Aus den Augen eines Siebenjährigen
Das unkommerzielle Merkmal der Star- und „Handlungs“- Verachtung teilt er mit ihnen ebenso wie den Vorzug, durchaus alltägliche, gewohnte Dinge mit neuen Augen sehen zu lassen. Dies geschieht aus dem Gesichtswinkel eines Siebenjährigen. Joey (Richie Andrusco) und sein älterer Bruder Lennie (Rickie Brewster) sind zwei New Yorker Jungen. Die Mutter lässt sie, als sie eine Besuchsreise antreten muss, zwei Tage allein. Lennie, der Ältere, soll Joey in seine Obhut nehmen. Doch er wird des kleineren Bruders überdrüssig, weil dieser ihn daran hindert, mit den gleichaltrigen Freunden zu spielen. Deshalb greift er zu einer List: Beim Spiel mit einem Luftgewehr bringt er es zuwege, Joey glauben zu machen, er habe seinen älteren Bruder angeschossen.
Joey flieht nach Coney Island, dem populären Rummelplatz von New York. Dorthin wollte er schon lange einmal. Von den Möglichkeiten des Abenteuers, der Augenreize und den Schleckereien des Vergnügungsortes verlockt, vergisst er bald, was ihn hergetrieben hatte. Er verbringt auch die Nacht in Coney Island. Angstvoll sucht ihn Lennie, der ihn aber erst wenige Minuten vor der Rückkehr der Mutter findet. Diese wird von dem geheimen Ausflug des Jüngsten nie etwas erfahren, da sie ihre beiden Jungen zu Hause friedlich vor dem Fernsehgerät antrifft.

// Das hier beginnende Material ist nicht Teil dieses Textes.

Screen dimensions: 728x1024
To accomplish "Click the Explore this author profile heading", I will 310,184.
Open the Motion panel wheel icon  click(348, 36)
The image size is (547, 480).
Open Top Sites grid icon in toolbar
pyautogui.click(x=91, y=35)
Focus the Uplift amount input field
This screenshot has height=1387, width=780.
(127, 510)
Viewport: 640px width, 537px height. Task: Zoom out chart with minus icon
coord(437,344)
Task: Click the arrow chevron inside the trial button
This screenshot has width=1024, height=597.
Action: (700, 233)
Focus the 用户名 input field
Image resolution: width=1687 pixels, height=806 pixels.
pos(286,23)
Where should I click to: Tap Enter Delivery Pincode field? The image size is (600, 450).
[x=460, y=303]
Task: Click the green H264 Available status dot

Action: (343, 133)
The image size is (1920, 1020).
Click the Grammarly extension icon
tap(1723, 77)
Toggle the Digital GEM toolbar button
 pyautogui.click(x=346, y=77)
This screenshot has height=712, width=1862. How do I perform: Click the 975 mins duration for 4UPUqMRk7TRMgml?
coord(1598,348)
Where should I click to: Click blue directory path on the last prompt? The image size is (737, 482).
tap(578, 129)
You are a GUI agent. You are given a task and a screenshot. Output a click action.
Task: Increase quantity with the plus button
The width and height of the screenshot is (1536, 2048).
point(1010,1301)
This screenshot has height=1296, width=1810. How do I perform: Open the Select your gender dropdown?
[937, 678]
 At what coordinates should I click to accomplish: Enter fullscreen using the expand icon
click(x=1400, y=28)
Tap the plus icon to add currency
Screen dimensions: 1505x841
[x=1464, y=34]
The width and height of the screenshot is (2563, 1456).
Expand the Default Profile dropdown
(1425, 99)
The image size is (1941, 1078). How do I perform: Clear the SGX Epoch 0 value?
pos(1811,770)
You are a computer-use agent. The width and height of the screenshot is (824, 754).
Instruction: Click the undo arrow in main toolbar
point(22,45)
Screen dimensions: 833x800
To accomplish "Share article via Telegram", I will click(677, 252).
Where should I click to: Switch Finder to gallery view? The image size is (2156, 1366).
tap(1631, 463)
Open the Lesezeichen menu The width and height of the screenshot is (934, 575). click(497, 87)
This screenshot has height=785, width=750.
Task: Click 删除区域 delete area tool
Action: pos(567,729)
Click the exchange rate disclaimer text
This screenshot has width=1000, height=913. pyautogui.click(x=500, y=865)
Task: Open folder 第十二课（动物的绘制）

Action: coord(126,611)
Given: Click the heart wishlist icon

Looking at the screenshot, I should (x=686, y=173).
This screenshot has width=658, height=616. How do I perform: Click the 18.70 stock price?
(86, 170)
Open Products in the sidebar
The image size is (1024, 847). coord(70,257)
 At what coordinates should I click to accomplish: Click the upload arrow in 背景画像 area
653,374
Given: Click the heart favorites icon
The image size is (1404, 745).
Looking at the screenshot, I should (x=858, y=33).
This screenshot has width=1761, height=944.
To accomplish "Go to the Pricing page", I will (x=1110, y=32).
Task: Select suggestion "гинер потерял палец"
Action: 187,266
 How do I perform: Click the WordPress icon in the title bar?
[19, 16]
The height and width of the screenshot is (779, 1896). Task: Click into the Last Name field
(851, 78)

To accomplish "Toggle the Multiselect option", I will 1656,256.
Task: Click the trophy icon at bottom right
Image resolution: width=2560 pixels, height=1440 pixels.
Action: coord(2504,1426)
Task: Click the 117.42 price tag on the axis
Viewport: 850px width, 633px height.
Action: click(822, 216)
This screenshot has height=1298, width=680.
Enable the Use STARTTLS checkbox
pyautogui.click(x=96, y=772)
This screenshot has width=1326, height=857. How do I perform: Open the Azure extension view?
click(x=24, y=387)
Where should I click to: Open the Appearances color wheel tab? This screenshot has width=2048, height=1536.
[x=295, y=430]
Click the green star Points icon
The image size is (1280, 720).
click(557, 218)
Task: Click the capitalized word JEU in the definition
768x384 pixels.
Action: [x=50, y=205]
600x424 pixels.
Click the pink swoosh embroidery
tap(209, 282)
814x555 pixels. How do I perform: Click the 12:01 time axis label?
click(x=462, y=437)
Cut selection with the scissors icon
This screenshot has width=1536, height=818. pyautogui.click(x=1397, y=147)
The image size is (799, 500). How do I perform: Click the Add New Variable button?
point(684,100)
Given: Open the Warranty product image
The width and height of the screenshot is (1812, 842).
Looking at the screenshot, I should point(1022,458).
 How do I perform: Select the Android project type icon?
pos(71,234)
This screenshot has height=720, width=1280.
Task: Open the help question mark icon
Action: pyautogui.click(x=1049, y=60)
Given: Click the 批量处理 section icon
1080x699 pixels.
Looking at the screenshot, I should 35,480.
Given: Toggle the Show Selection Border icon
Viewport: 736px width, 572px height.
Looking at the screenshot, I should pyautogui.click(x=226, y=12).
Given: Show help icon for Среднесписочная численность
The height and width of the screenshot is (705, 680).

Die Freuden und Ängste der Kinderwelt
Der Film errang 1953 beim Festival in Venedig einen Biennale-Preis. Er dringt mit seiner Darstellung tief in die Freuden und Ängste der Kinderwelt ein. Möglich wurde das nur deshalb, weil sich die Erwachsenen aufs Erstaunlichste in die Psyche des aufgeweckten Knaben mit seiner besonderen Optik, seiner Perspektive und Sehweise hineinzusetzen vermochten. Diese psychologische Verwandlung ist großartig gelungen. Wir empfehlen den Film dem anspruchsvollen Studio-Publikum.